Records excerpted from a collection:
BEGIN

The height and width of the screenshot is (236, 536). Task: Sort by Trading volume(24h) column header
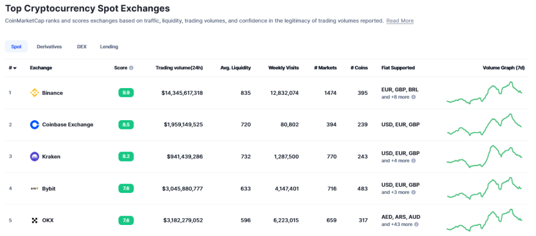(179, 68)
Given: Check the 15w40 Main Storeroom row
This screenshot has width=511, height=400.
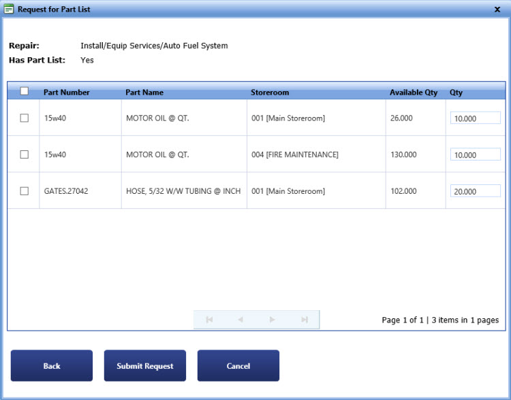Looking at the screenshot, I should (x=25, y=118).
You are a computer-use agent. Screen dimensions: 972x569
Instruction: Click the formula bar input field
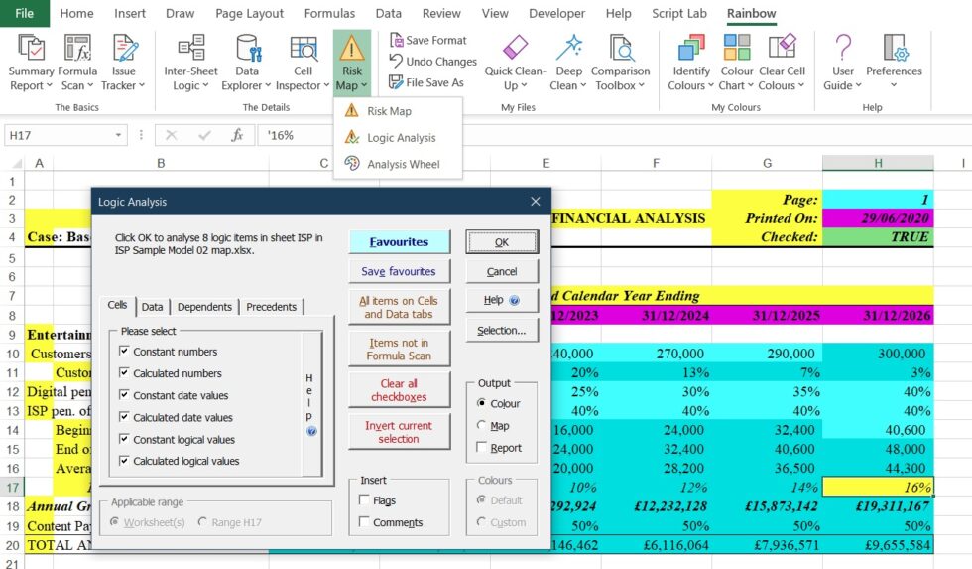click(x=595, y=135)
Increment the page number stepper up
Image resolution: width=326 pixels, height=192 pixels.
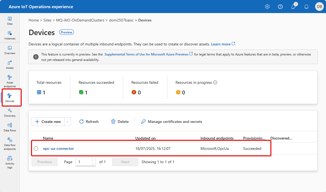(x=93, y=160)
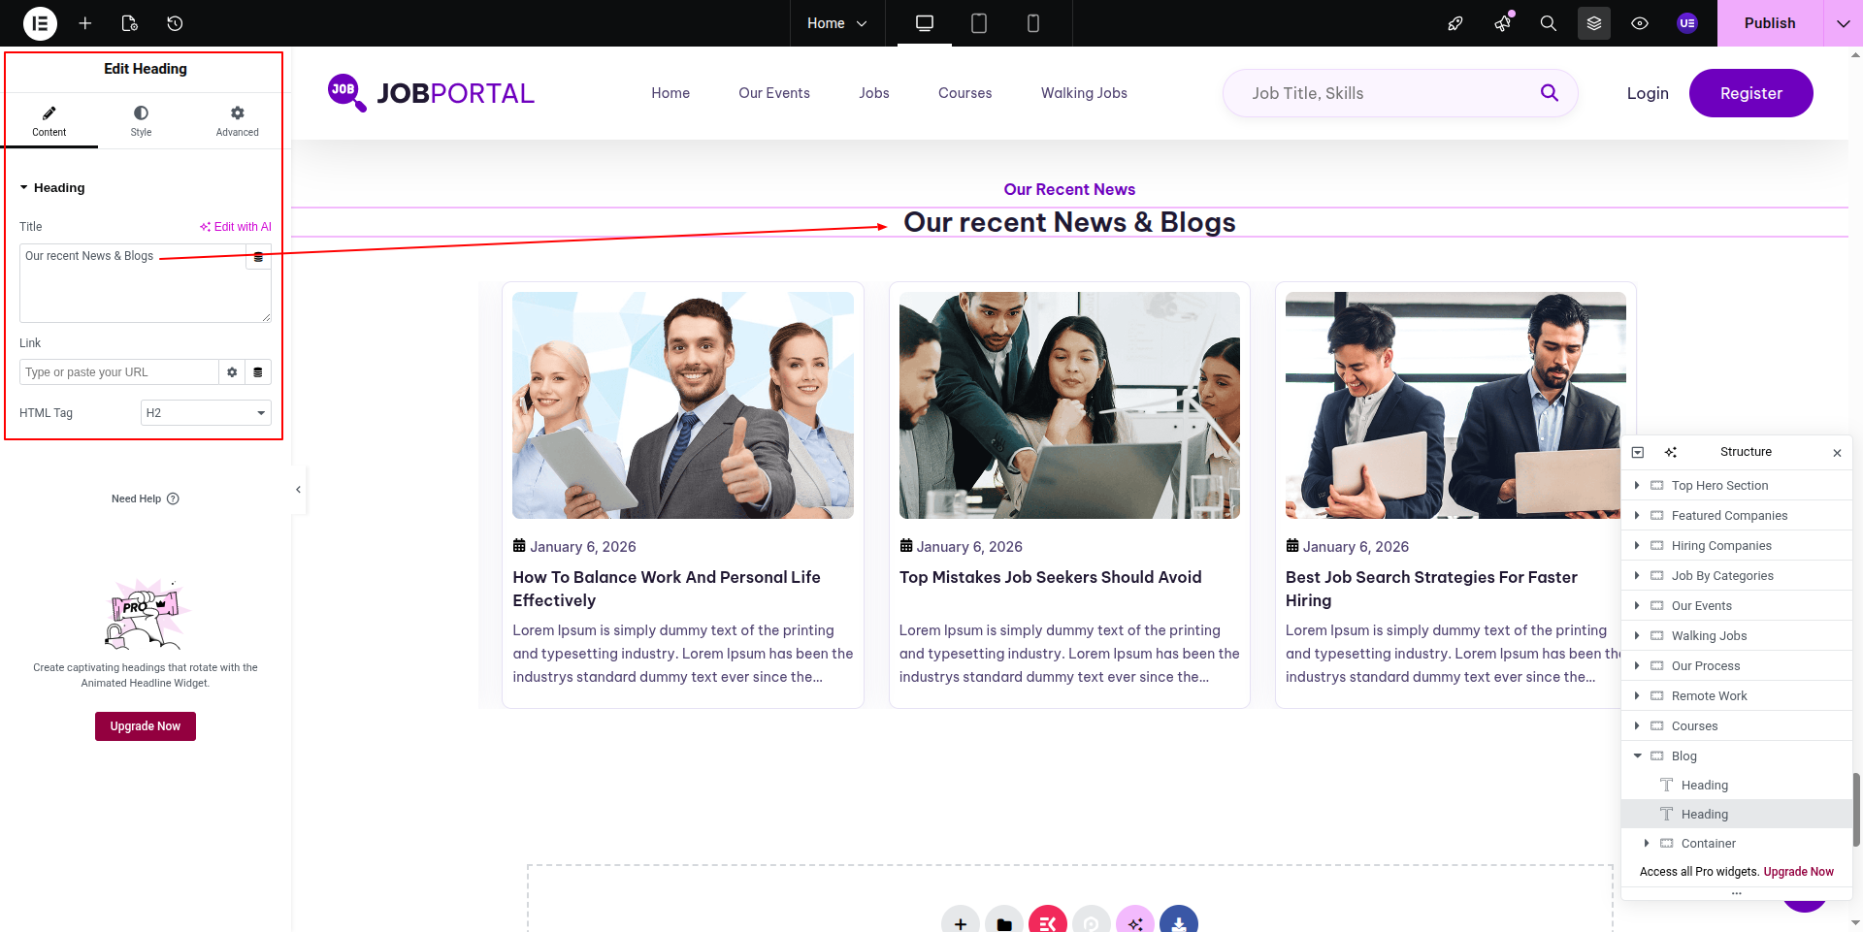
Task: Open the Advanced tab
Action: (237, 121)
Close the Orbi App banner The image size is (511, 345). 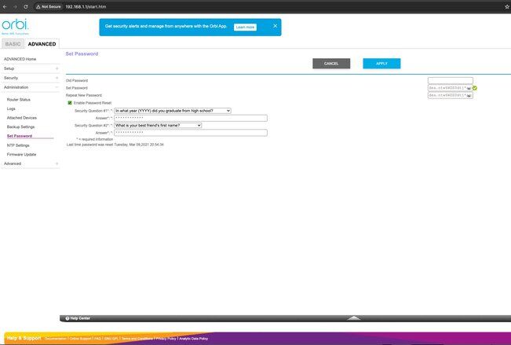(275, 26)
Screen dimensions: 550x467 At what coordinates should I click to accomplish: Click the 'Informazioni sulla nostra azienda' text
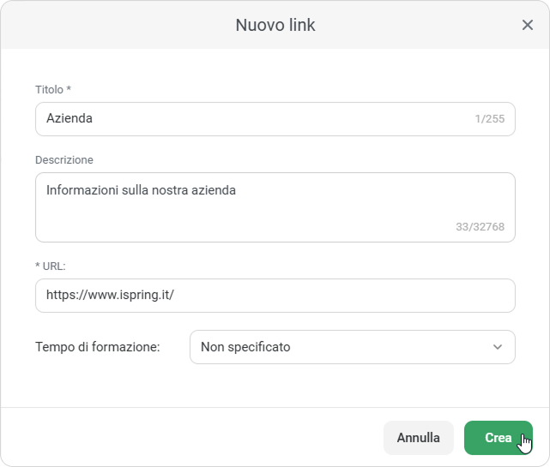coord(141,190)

END
BEGIN

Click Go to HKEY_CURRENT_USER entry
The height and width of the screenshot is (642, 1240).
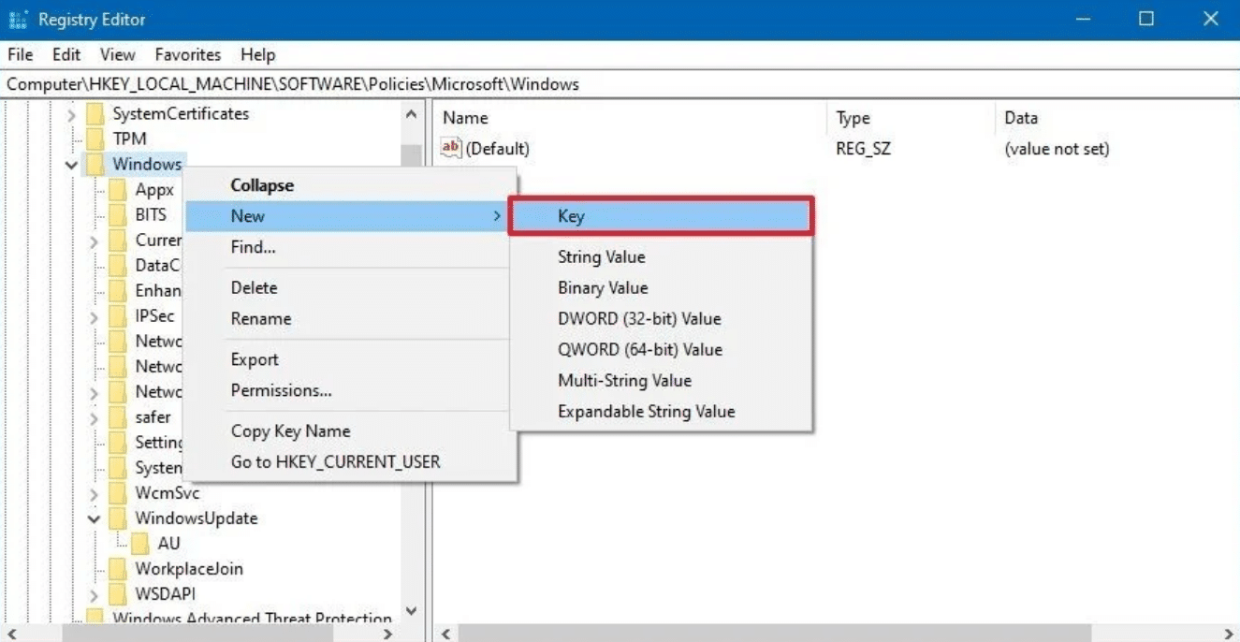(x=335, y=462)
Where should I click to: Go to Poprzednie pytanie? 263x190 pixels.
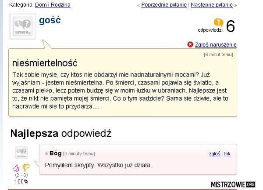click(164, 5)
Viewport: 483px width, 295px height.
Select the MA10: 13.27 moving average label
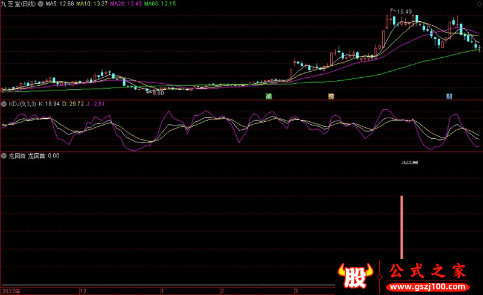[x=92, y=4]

END
BEGIN

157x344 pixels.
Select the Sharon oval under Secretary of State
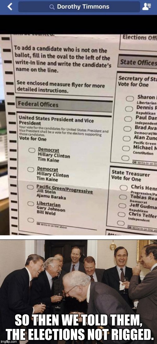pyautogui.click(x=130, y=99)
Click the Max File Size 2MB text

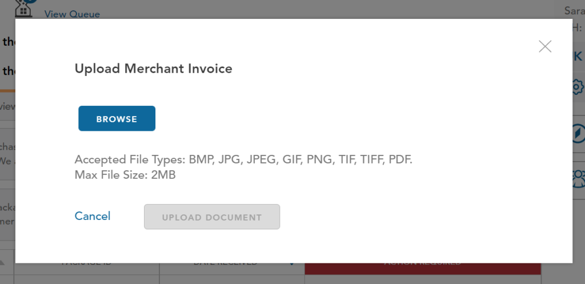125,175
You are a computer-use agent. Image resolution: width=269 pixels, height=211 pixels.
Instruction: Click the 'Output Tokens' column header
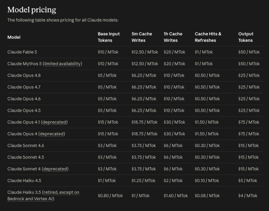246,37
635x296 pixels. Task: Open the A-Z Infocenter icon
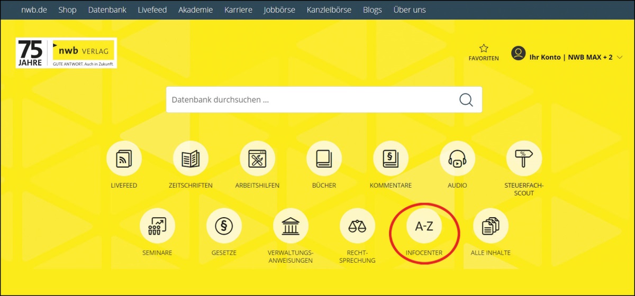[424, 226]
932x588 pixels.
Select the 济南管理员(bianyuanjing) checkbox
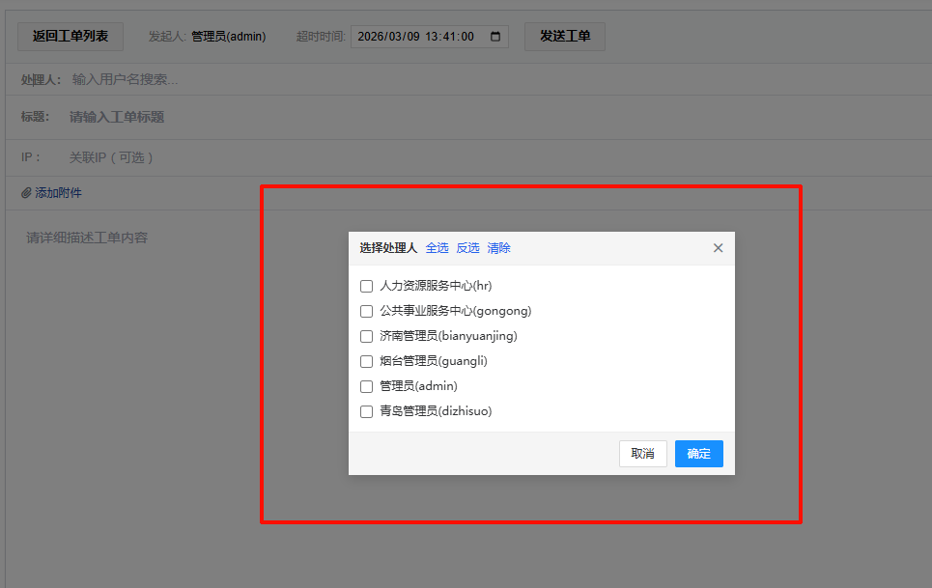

END

* YOUR TASK
Go line by line through the records above and copy each one containing "agent".

* RESULT OF THE TASK
You are a computer-use agent. Screen dimensions: 972x569
You are a computer-use agent. Image resolution: width=269 pixels, height=211 pixels.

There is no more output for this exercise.